Q6 — Comment protéger concrètement la sécurité de la pile informatique ?
M. M. : Les chercheurs disposent aujourd’hui d’outils variés. Certaines mesures – comme la programmation en temps constant ou les enclaves pour les ressources matérielles partagées – sont bien établies mais pas toujours appliquées de manière homogène. Par ailleurs, certaines caractéristiques des processeurs modernes obligent à repenser les modèles de menace, en particulier pour les systèmes multi‑utilisateurs ou temps réel. Plusieurs approches sont prometteuses. Le fuzzing, par exemple, automatise la génération de séquences d’instructions inhabituelles pour observer comment réagit le processeur et mettre en évidence des fuites jusque-là insoupçonnées. Des recherches comme Osiris ont fait leurs preuves en s’appuyant sur cette méthode. D’autres travaux utilisent des plateformes de simulation tels que gem5, pour créer des bancs de test automatisés pour les fuites microarchitecturales. Elles permettent de comparer des variantes de processeurs, d’ajouter des compteurs de performance, et de tester des hypothèses. Enfin, des moniteurs d’exécution installés sur les machines observent en continu des indicateurs comme les compteurs matériels et peuvent signaler une fuite en situation réelle. Ces techniques restent en développement actif mais laissent entrevoir un potentiel d’adoption plus large.
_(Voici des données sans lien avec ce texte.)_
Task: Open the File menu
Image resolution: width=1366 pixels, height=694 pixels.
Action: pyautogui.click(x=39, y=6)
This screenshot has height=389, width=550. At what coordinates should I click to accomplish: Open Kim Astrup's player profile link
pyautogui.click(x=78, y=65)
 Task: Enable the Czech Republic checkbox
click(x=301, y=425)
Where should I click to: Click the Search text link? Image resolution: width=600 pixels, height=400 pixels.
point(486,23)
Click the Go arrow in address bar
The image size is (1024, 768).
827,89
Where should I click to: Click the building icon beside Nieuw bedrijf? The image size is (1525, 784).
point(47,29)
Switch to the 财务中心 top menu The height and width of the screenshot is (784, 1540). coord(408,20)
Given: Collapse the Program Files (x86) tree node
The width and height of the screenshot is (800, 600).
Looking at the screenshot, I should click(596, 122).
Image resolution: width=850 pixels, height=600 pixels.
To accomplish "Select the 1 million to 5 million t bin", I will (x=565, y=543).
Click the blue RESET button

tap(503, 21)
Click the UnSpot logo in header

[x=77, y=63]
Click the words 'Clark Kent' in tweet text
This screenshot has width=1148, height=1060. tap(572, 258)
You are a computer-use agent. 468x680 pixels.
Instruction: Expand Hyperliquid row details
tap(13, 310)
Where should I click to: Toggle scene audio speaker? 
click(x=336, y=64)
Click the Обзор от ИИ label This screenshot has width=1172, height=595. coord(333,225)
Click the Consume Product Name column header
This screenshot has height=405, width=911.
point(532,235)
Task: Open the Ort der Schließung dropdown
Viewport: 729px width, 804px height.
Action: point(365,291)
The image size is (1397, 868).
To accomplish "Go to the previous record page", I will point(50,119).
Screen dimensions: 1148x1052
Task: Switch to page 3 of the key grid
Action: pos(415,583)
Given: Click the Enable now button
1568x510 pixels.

Q7 — L’intelligence artificielle est-elle une alliée ou une nouvelle menace pour la sécurité microarchitecturale ?
M. M. : Les deux à la fois. L’apprentissage automatique sert déjà à classer des empreintes de fuites, à détecter des comportements anormaux et à prédire des séquences fragiles dans des systèmes trop complexes pour être analysés à la main. Mais l’essor des accélérateurs pour l’IA introduit aussi de nouvelles aires d’attaque. Certains travaux montrent que l’usage intensif de ces unités favorise des fuites temporelles exploitables. Et si demain des prédicteurs de branchement enrichis par l’IA sont manipulés par un attaquant, ils pourraient contourner la spéculation du processeur. Le sujet exige donc une collaboration étroite entre spécialistes de l’IA et de la microarchitecture, et reflète le fait que les attaques sont en constante évolution et deviennent plus transversales. C’est pourquoi nous avons élargi le programme de la Winter School 2025 autour de ces thématiques, afin d’offrir aux participants une vision complète du champ de menaces.